**ZADANIA DO WYKONANIA**
1/ W jakim mieście odbywał się szczyt opisany w tekście o szczycie klimatycznym?
2/ Przedstaw w formie krótkiej listy akapit z tekstu o szczycie klimatycznym, który zaczyna się od słów „Po dwóch tygodniach obrad”, zachowując jego najważniejsze fakty.

Fiasko szczytu klimatycznego. Świat czeka daleka droga do porozumienia ws. redukcji CO2

Fiasko szczytu klimatycznego. Świat czeka daleka droga do porozumienia ws. redukcji CO2
Fot. Adobe Stock. Data dodania: 20 września 2022

Zrezygnowano z liczbowych celów redukcji emisji gazów cieplarnianych w skali całego świata. Ograniczono się jedynie do zapisu, że działania na rzecz ich zmniejszenia powinny być wystarczające, aby wzrost temperatury na świecie do 2050 r. nie przekroczył 2 st. C w porównaniu z epoką przedindustrialną.

Po dwóch tygodniach obrad szczyt klimatyczny w Kopenhadze zakończył się w sobotę około godziny 15.30 czasu polskiego zatwierdzeniem w drodze specjalnej procedury porozumienia w sprawie klimatu, uzgodnionego wcześniej przez grupę krajów o najbardziej rozwiniętych gospodarkach. Nie doszło jednak do ustalenia wiążących redukcji CO2 po roku 2012.

Uczestnicy szczytu zobowiązali się do starań i zakończenia prac nad uzgodnieniem do końca przyszłego roku nowego paktu klimatycznego, który ma zastąpić Protokół z Kioto i zobligować większą liczbę krajów oraz państwa uprzemysłowione do ostrzejszej redukcji emisji gazów cieplarnianych.

Sprawę tę podejmą w listopadzie 2010 roku uczestnicy konferencji w Meksyku (tzw. COP16).

**ZBIÓR DANYCH**

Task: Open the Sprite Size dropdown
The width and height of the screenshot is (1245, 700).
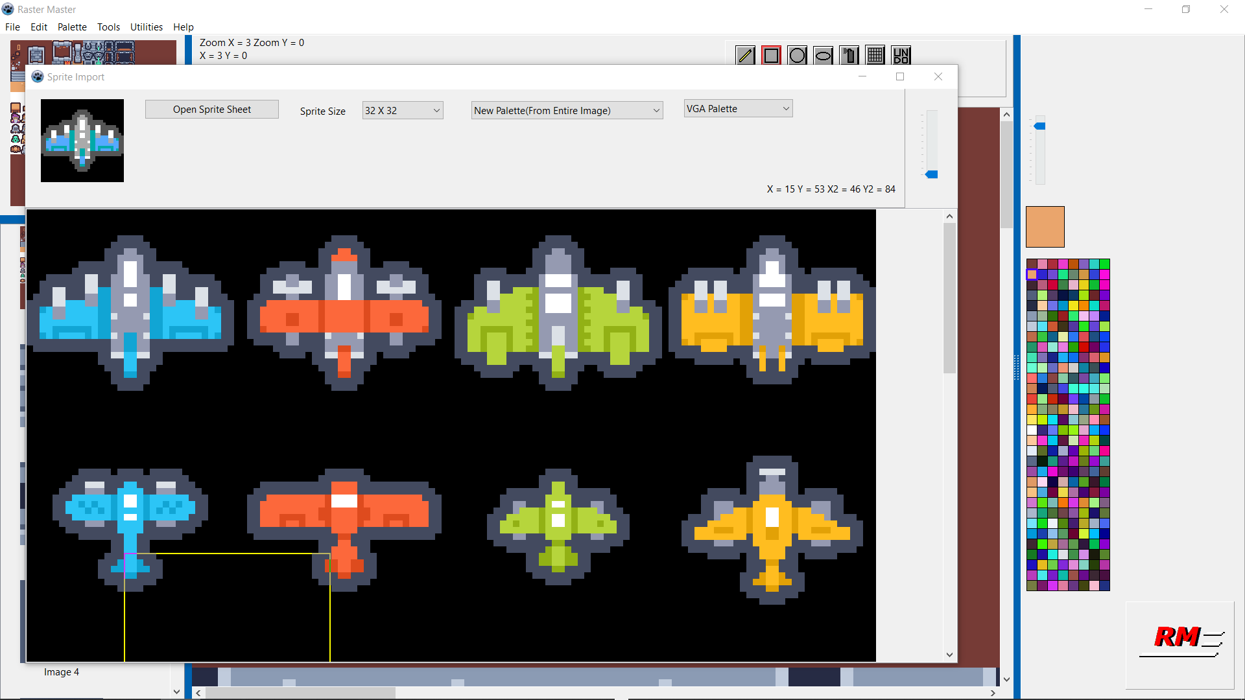Action: point(402,110)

**ODPOWIEDZI**
1/ W Kopenhadze.

2/
- Szczyt klimatyczny w Kopenhadze trwał dwa tygodnie.
- Zakończył się w sobotę około 15.30 czasu polskiego.
- W drodze specjalnej procedury zatwierdzono porozumienie w sprawie klimatu, uzgodnione wcześniej przez grupę krajów o najbardziej rozwiniętych gospodarkach.
- Nie ustalono wiążących redukcji CO2 po 2012 roku.